Coffee is Everything

Nov 11, 2020

      Hello to everyone! I will tell you about the history of coffee in this blog. In Ethiopia, the history of coffee starts with a goat farmer. In order to become one of the most consumed beverages in the world, coffee has spread across the world.

But since its mysterious energy giving properties were discovered centuries ago, coffee itself has been through a few trials and tribulations.

How did we transform a small, bright red coffee cherry into a drink that is consumed every day more than 2 billion times?

The Story of Coffee

     Coffee was born in the highlands of Ethiopia. The legend goes that the 9th century goat herder Kaldi realized how "spirited" his goats were after consuming berries from a tree, so he ran to the nearby monastery to let the boys know. A monk made a berry brew and was able to stay up much longer in prayer.

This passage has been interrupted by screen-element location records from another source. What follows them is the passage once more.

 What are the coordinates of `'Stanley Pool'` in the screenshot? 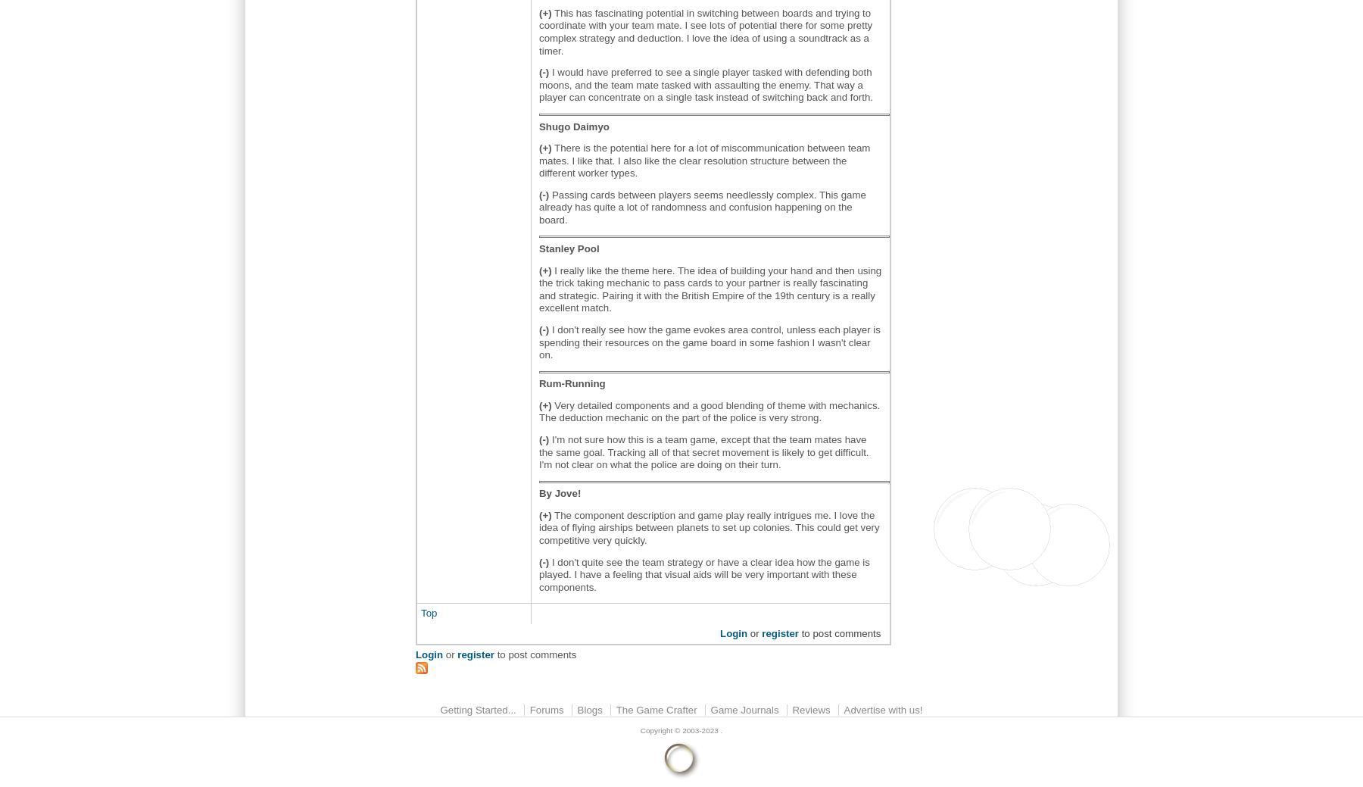 It's located at (538, 248).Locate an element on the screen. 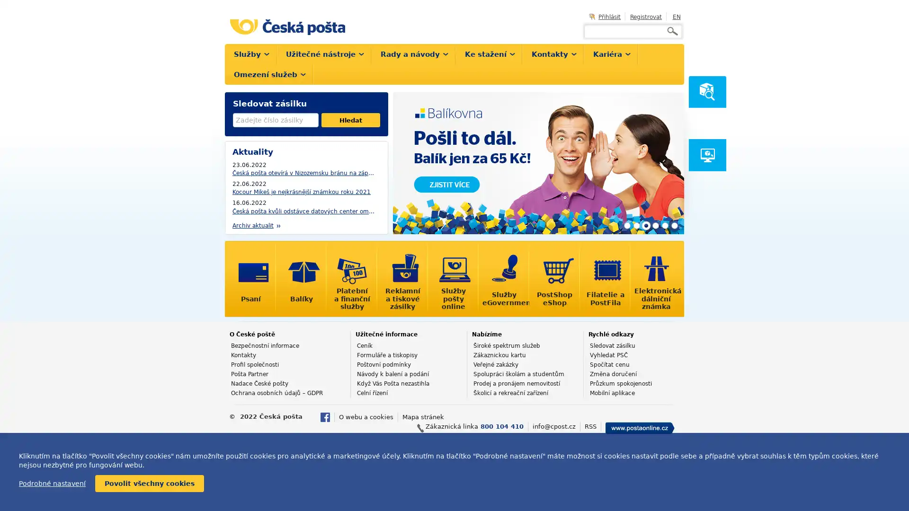 The height and width of the screenshot is (511, 909). Hledat is located at coordinates (350, 120). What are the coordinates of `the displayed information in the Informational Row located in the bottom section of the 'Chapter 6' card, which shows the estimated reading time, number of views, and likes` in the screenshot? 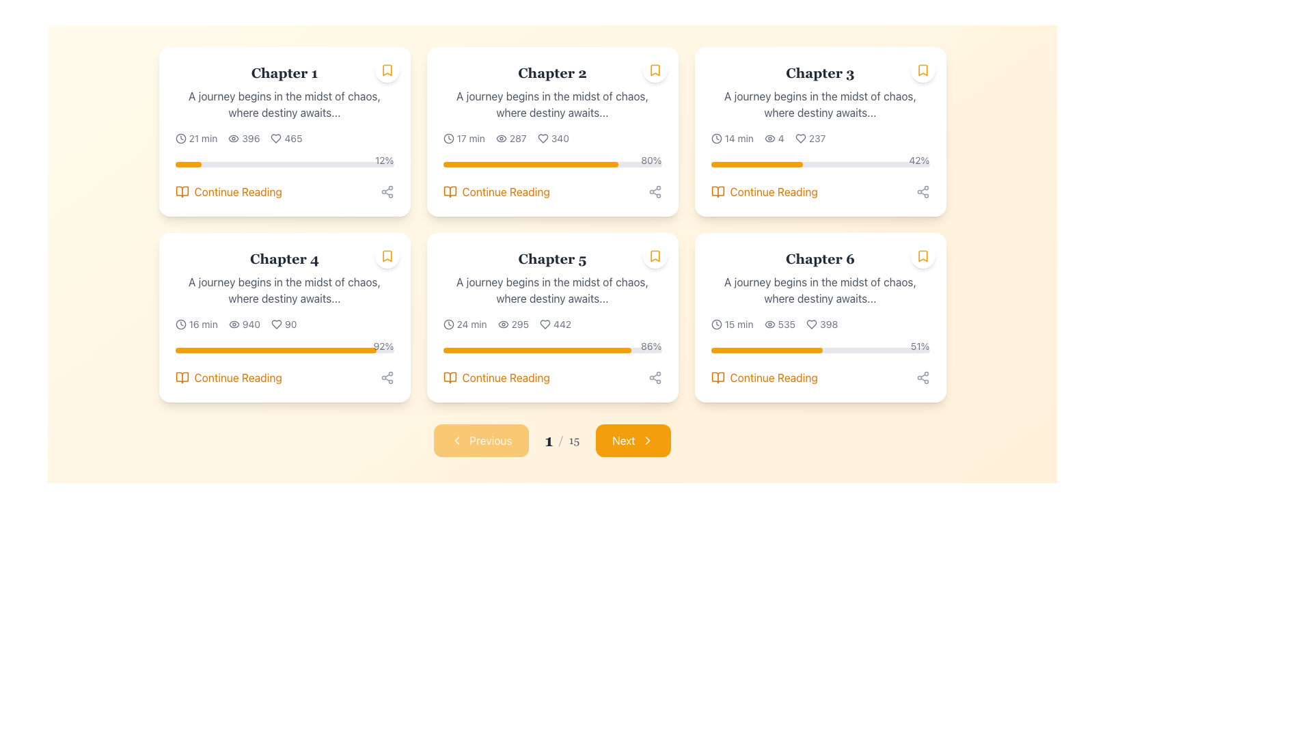 It's located at (820, 324).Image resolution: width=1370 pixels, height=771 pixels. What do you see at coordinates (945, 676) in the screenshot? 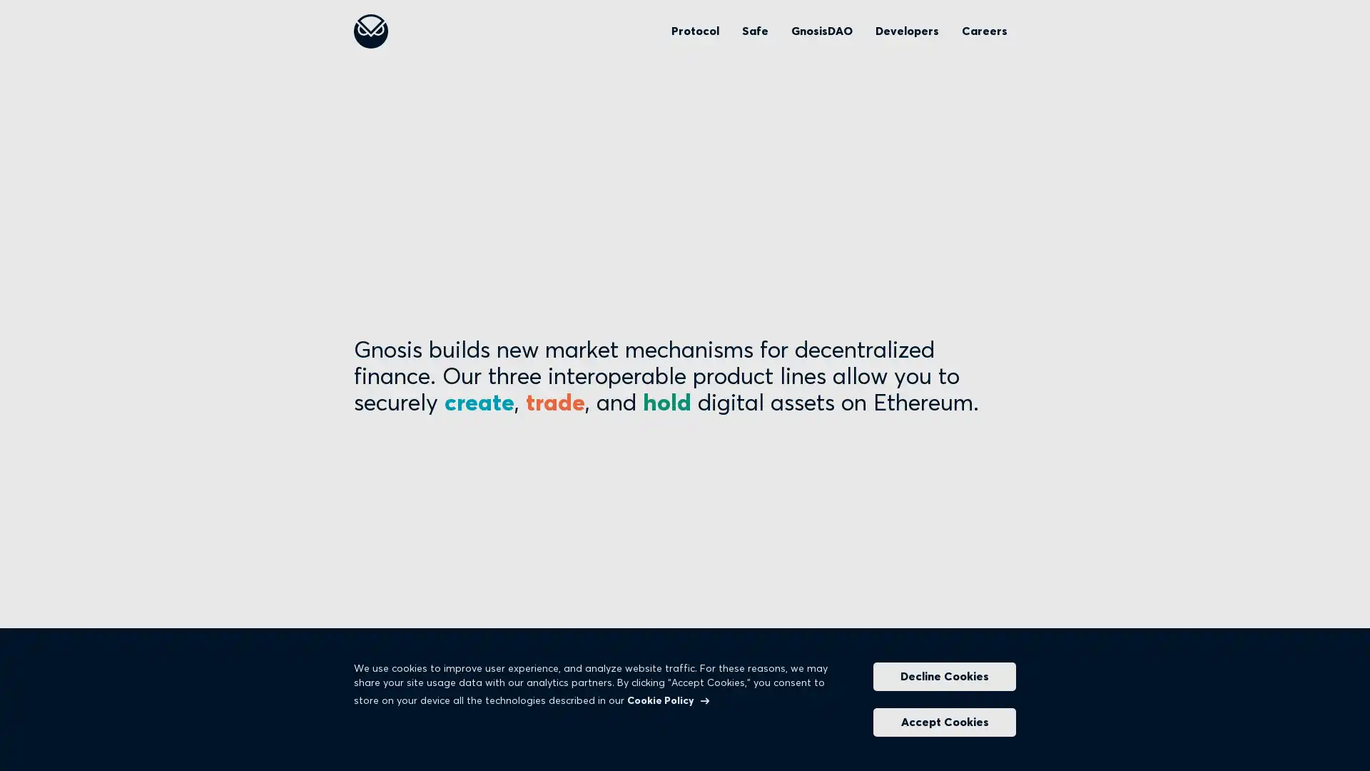
I see `Decline Cookies` at bounding box center [945, 676].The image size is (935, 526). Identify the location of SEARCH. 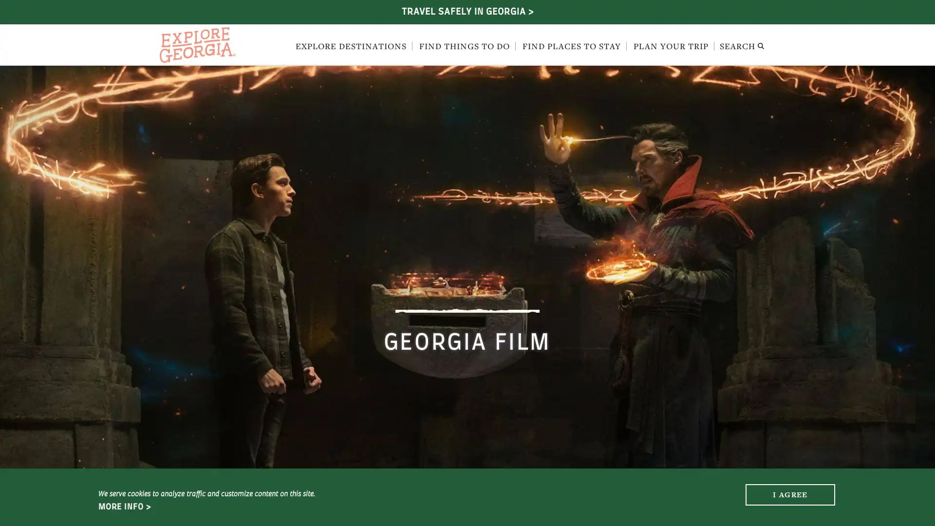
(741, 47).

    The news of this new brew gradually spread to Egypt and the Arabian peninsula, where coffee moved east and west and finally landed in Southeast Asia and the Americas. And since then, it's been famous.

How It’s Made

   In the spring, coffee trees bloom with white flowers that give way to small green beans (seeds). By fall, they ripen into a full-blown "cherry," where they are then hand-picked. Coffee beans ripen at various stages, so one tree may have a combination of green (not yet ripe) and red (ripe) beans, which eventually calls for a less acidic drink to be given by skilled pickers. Cheaper coffee also comes from a combination of green beans and red cherries, mechanically strip-picked at once.

    A more modern-day approach is manually extracting the pulp of the cherry and then drying it with only parchment skin on it. This entails several days of work involving fermentation tanks and drums that spin.

Worldwide, coffee is a major industry and hires millions of employees. It's a lifetime for many people, but it's a perfect opportunity for others to start their day and get a kick start when they need it in the morning. You probably also like the scent of fresh coffee brewing, even though you don't like to drink it. If you are someone who doesn't want to drink, on a worldwide scale, you are in the minority.